Plumb down he dropped, ten thousand fathoms deep.’

Whether our power of conceiving is so far a test of possibility, as that what is distinctly conceived must be concluded to be possible, and what cannot be conceived impossible, was a question which interested Reid. It is discussed in the Essays on the Intellectual Powers, and also in the draft of a letter to Dr. Price, preserved among the manuscripts at Birkwood; in which it is argued that our power of conception cannot be a criterion of what is possible. The argument turns much on the meanings of ‘conception,’ ‘possibility,’ and ‘impossibility.’ He thus addresses Dr. Price:—

‘I would willingly suggest some subject on which I might have the favour of your thoughts when you have leisure and are disposed for such correspondence. What occurs to my thoughts just now is a metaphysical axiom very generally adopted, and, I think, occasionally adopted by you in your Review of the Principal Questions in Morals—That what we distinctly conceive is possible. From this axiom D. Hume infers that it is possible that an universe may start into existence without a cause, and other like extravagancies. The use he makes of it led me to consider it a good many years ago, and I have a strong suspicion that there is some fallacy in it, which has imposed on men’s understandings, owing to the ambiguity of the word conceive.

‘As to the history of this axiom, I suspect it to have taken its rise from what Descartes laid down as the criterion of truth, which he maintained to be clear and distinct conception. Quidquid clare et distincte concipio esse verum, id est verum. Cudworth seems to have followed him in this, making the criterion of verity to be clear, self-consistent intelligibility. Those who came after, judging it difficult to maintain that everything is true which is clearly conceivable or intelligible, have maintained that everything that can be clearly conceived is at least possible. This seemed to be the proper correction of Descartes’ maxim, and it has passed from one hand to another without strict examination.
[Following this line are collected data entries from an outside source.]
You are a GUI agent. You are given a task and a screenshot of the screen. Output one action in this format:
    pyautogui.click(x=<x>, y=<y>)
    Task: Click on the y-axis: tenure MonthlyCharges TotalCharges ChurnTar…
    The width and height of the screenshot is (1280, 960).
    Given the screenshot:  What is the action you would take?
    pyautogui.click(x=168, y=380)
‘Whatever is true or false, whatever is possible or impossible, may be expressed by a proposition. Now, what do we mean when we say that we conceive a proposition? I think no more is meant, if we speak properly, than that we understand what is meant by that proposition. If this be so, it must surely be granted that we may understand the meaning of a proposition which expresses what is impossible. He who understands the meaning of this proposition, “Two and two make four,” must equally understand the meaning of this other, “Two and two do not make four.” Both are equally understood; that is, the conception of both is equally clear; yet the first is necessarily true, and the second impossible.

‘Perhaps it will be said, that we may not merely conceive the meaning of a proposition, but we may conceive it to be a true proposition, and that it is our being able to conceive it to be true that gives us ground to think it possible. In answer to this, I beg you would attend very carefully to the meaning of these words—“Conceiving a proposition to be true.” I can put no other meaning upon them but judging it to be true, that is, giving some degree of assent to it. Judgment or assent admits of various degrees, from the slightest suspicion to the most deliberate conviction; from the most modest and diffident assent to the most pertinacious and dogmatical. I conceive there maybe inhabitants in the moon; that is, my judgment leans a little that way. I would not use that expression unless the probability, however small, seemed to be on that side of the question.

‘If this be the meaning of conceiving a proposition to be true, then the meaning of the axiom will be, that a proposition which appears to us to have any degree of probability, however small, must at least be possible. But the axiom, taken in this sense, is surely false. It would be superfluous to give instances of this to a mathematician.

‘If it should be said that conceiving a proposition to be true means, neither barely to understand the meaning of the proposition, nor the giving any degree of assent to it, I would be glad to know what it really does mean. For I am at a loss to know what power of the understanding we mean by the conceiving a proposition to be true, if it is neither simple apprehension, by which we barely understand the meaning of a proposition, nor judgment, by which we assent to the proposition or dissent from it. I know of no power of the understanding intermediate between these two. And if there is none, I think the axiom must be false.

‘There are many propositions which, by the faculties God has given us, we perceive to be not only true, but necessarily true; and the contradictions of these must be impossible. So that our knowledge of what is impossible keeps pace with our knowledge of necessary truth.